Thursday, March 12, 1998

The Daily Workshop Report
by Robert Sheard (TMF Sheard)

LEXINGTON, KY. (Mar. 12, 1998) -- I will undoubtedly regret bringing the topic up again, but many readers have e-mailed me with their own thoughts, so I'd like to revisit the idea of measuring total portfolio returns when one has non-periodic cash flows (either in or out) of the portfolio.

From what I can gather in my responses from several mutual fund companies, the returns they report officially are nothing more than the NAV growth from January 1 to December 31. And that's accurate so far as an investor who’s in the fund for a whole year is concerned.

But I maintain that such a calculation is useless as a total return measure for the entire fund. Let's look at an example. On January 1, the Small Fry Fund opens its doors with $1 million under management and a Net Asset Value of $20 per share.

No one knows about the fund as it's brand new so new money doesn't come in. But from January through June, the Small Fry Fund has a great run, doubling its NAV from $20 to $40 per share. The original million is now worth $2 million.

This fantastic 6-month return attracts the notice of a pension plan, though, which subsequently plows $15 million into the Small Fry Fund. New money, of course, doesn't change the Net Asset Value since funds issue an unlimited number of shares. Even though the fund went from $2 million under management to $17 million under management in the blink of an eye, its NAV is still $40 a share.

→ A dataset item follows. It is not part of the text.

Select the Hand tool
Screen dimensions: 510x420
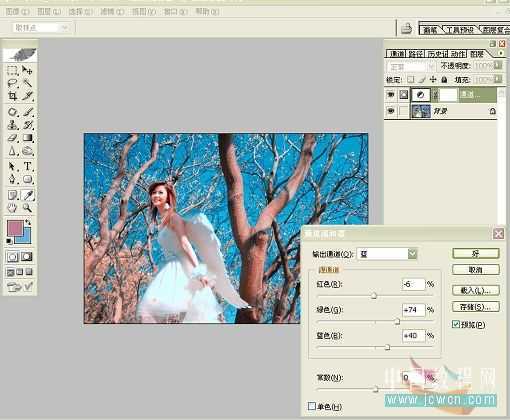[x=12, y=208]
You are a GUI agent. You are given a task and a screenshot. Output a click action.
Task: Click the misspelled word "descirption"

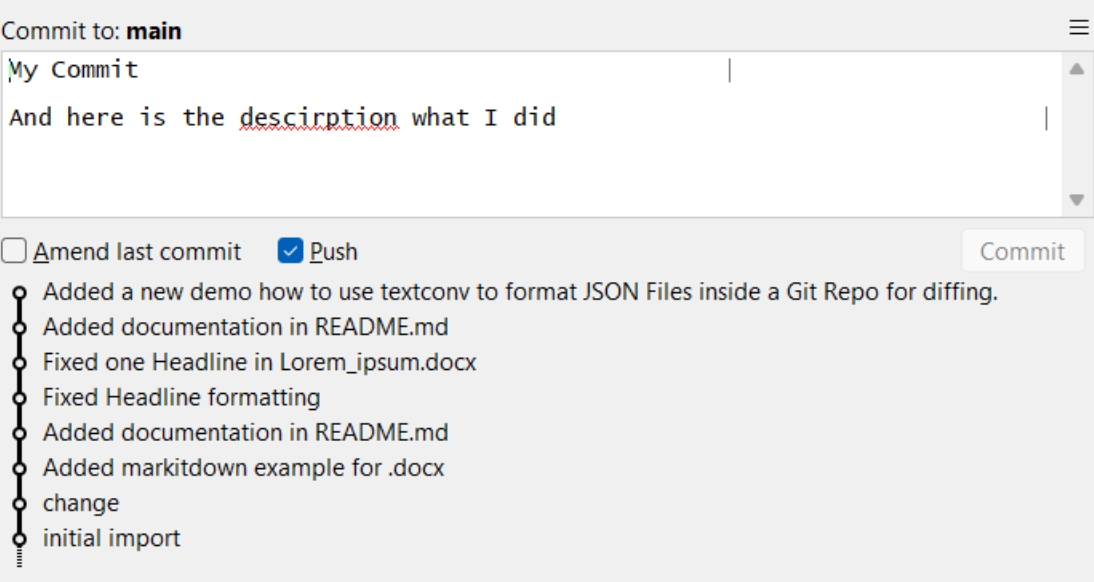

Zoom ahead to New Year's Eve. After the $15 million infusion at the end of the first half, the Small Fry Fund didn't take in any new money, but neither did it make a single penny. The total value of the fund is still $17 million on 12/31 and the NAV is still $40 a share.

So what was the fund's total return for the year? Using the unit value approach, it would be a 100% return, but logically, that's absurd. Since $16 million of the fund's $17 million in assets didn't come from growth, how can it claim a 100% return? Yet that's the method apparently accepted as convention in reporting mutual fund returns. Neither the size of the cash flows nor their duration in the portfolio is accounted for in such a calculation, so in fact, it's not a measure of the fund's overall return at all, but merely a measure of how a single share fared from January through December -- not at all the same thing.

The XIRR function in Excel, however, does take those factors into account (size and dates of the cash flows), and gives us a more representative figure for the entire portfolio's return over the whole year. Using the XIRR function for this scenario, the annual return was really only 12.04%, which I think you'll agree is a more accurate figure for the performance of the whole portfolio, not just the shares invested on January 1.

Some will argue that my example is an extreme one, and I agree. But even for extreme cases, the procedures we use to calculate portfolio returns should be accurate or the procedure itself is flawed. So if you're trying to measure a return for a portfolio with irregular cash flows, I wouldn't rely on the unit value method. It only measures how well your units performed that were in the portfolio for the whole year and disregards the effects of the cash flows themselves.

If you don't have Excel, you might try the newest version of Quicken, which several readers have reported calculates the same answers as XIRR on random tests we performed. The more I learn about the fund industry, the more I realize how misleading the marketing can be. Fool on!